Exercise brief:
Please give the whole listing again exactly, without any of its pictures.
================
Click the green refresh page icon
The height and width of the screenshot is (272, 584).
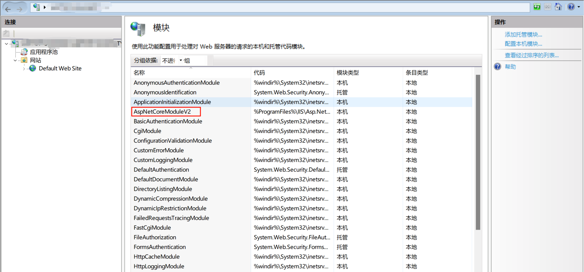pyautogui.click(x=537, y=7)

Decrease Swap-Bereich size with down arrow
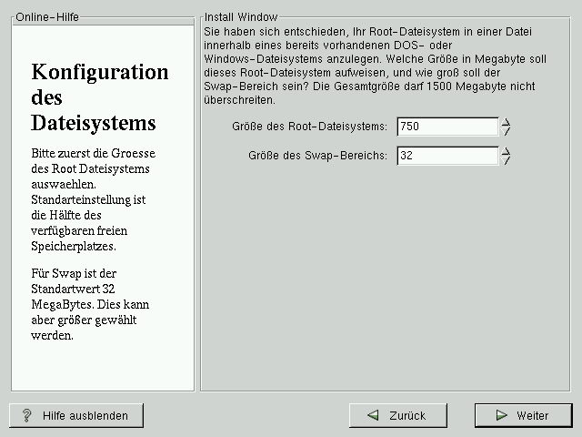tap(507, 161)
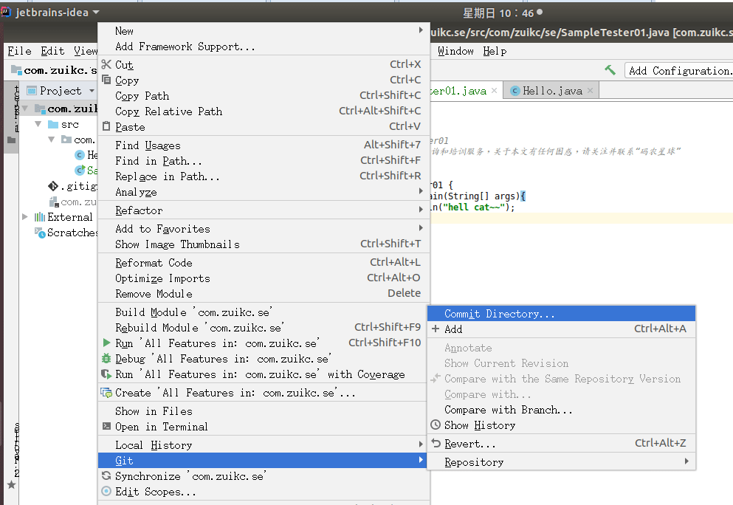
================
Reply:
Click the green refresh page icon
The height and width of the screenshot is (272, 584).
pyautogui.click(x=537, y=7)

Decrease Swap-Bereich size with down arrow
tap(507, 161)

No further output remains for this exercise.